Assignment: From the records below, print exactly the lines starting at the one containing "Game Power Wall (65, 1801)" and ending at the one containing "Cookies Policy (162, 85)", ends included, and nothing else.

-- Supplied material follows --

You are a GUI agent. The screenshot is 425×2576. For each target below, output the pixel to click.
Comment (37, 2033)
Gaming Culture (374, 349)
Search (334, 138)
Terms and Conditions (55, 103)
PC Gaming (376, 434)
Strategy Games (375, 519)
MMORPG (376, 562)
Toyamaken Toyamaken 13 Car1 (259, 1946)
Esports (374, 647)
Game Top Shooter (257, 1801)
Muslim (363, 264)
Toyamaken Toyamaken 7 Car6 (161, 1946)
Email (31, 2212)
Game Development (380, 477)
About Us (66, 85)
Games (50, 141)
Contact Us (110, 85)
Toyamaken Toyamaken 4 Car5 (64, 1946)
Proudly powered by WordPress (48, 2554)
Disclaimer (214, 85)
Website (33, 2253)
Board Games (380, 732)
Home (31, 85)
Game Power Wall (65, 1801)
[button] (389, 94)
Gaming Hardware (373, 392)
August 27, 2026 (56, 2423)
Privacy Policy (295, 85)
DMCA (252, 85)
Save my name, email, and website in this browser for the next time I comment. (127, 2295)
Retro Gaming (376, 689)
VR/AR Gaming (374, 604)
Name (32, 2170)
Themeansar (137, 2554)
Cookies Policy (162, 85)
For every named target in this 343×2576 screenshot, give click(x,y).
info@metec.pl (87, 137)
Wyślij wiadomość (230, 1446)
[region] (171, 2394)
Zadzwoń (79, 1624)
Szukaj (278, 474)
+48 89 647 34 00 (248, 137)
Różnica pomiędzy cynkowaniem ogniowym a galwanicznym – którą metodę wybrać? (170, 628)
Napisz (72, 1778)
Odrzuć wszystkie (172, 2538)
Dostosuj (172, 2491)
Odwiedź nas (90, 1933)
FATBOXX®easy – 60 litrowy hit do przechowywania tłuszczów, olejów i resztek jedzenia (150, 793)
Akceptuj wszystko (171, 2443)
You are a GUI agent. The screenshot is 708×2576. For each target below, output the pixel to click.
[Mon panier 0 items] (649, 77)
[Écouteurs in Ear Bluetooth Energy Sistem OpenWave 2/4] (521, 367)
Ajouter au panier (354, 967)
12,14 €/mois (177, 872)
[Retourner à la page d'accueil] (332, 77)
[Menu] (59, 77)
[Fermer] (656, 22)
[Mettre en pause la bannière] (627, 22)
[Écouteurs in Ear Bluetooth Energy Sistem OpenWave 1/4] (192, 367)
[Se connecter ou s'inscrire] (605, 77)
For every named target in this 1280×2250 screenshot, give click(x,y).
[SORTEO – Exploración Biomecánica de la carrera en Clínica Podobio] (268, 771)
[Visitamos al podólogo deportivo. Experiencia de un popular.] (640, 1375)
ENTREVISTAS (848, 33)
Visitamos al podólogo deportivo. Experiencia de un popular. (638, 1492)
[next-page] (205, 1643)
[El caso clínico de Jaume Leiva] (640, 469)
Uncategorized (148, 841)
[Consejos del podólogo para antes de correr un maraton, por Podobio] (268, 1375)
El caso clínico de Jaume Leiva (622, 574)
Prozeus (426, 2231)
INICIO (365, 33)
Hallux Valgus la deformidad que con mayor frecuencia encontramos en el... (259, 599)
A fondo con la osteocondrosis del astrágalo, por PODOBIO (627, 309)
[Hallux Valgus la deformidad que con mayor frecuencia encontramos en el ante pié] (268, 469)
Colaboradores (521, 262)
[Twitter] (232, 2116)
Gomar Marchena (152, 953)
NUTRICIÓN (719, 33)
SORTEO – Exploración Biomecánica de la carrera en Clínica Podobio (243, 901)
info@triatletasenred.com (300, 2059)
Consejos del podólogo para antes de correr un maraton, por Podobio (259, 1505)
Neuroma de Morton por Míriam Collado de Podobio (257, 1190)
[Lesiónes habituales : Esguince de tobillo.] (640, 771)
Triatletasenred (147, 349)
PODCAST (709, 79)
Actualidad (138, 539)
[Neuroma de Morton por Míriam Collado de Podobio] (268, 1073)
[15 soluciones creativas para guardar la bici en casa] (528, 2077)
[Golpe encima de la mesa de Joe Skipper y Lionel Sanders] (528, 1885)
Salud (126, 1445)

-- Supplied material concluded --

Result:
Game Power Wall (65, 1801)
[button] (389, 94)
Gaming Hardware (373, 392)
August 27, 2026 (56, 2423)
Privacy Policy (295, 85)
DMCA (252, 85)
Save my name, email, and website in this browser for the next time I comment. (127, 2295)
Retro Gaming (376, 689)
VR/AR Gaming (374, 604)
Name (32, 2170)
Themeansar (137, 2554)
Cookies Policy (162, 85)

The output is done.